One interesting side effect of going through hell is that is changes how you define success forever.
Measuring success in early sobriety was simple: get from one end of the day to the other without a drink. Simple, but not easy. Life in early sobriety, for me, was measured out it the smallest increments of time, sometimes just a minute or two. Without my anesthesia and chock full of bad feelings, I considered it a victory to get up, get dressed, and wait for the next minute to pass. I couldn't think about a whole day, not yet. By cautiously stepping from minute to minute I set an achievable goal, with the focus on reward and not punishment.
Lately, as I've been writing about, I've been feeling overwhelmed. There are practical reasons for this, of course, with practical solutions. But there is a deeper sentiment here, one I have to pay attention to or I could be in trouble. I've been getting hung up on the big picture, asking myself broad existential questions, like is this what my life is really all about? Is this what I want? Who do I want to be? Am I getting all I can out of life?

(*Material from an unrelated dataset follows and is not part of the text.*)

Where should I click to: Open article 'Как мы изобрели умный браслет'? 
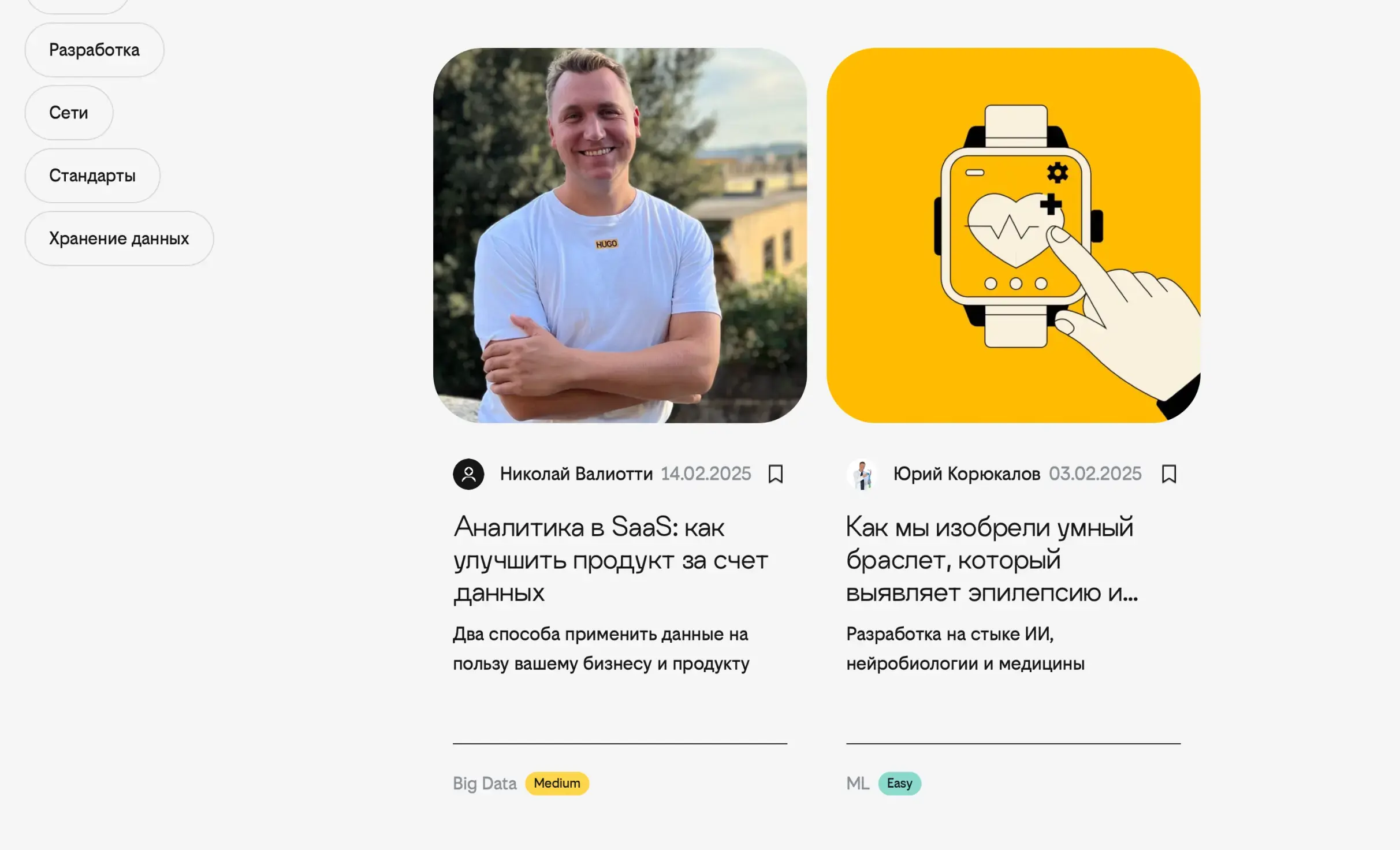(x=992, y=560)

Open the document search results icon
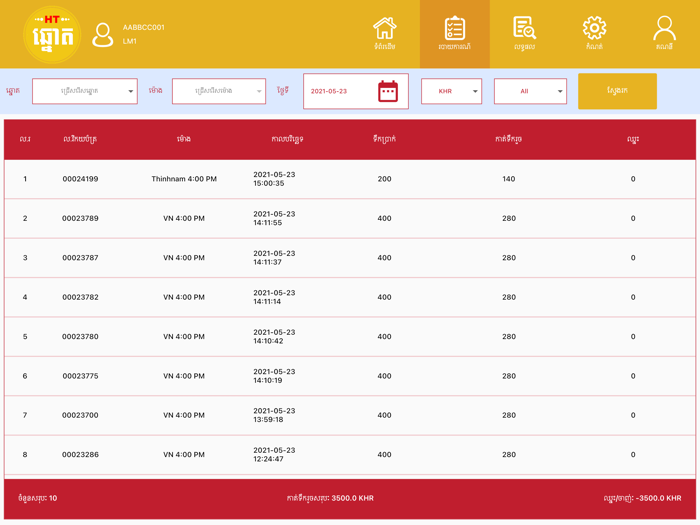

Sounds admirable, to a degree, pondering existence in the interest of living your best possible life, doesn't it?
I have been taught to keep it in the day. To keep my head where my feet are. That wasn't so hard to do in early recovery, when each sober moment felt like a victory. Overall, now, I feel good. I feel capable. When I get a little of something, I want more, more, more. But there isn't any such thing as more sober.
The other day I was all twisted up, angry, resentful, bored, stressed. My head was full of lofty ideas - what I wanted to do, all the dreams I have - and my feet felt tangled in the wires of everyday life. That night I went to a meeting. It is a meeting I love, the place where I first got sober, and I had a moment, a flash of insight: I remembered how I felt when I first dragged myself into this room.
It changed everything, immediately, and I thought: today is a good day. It doesn't matter what tomorrow brings, today is good.
I am an alcoholic who doesn't want to drink today. That is a successful day.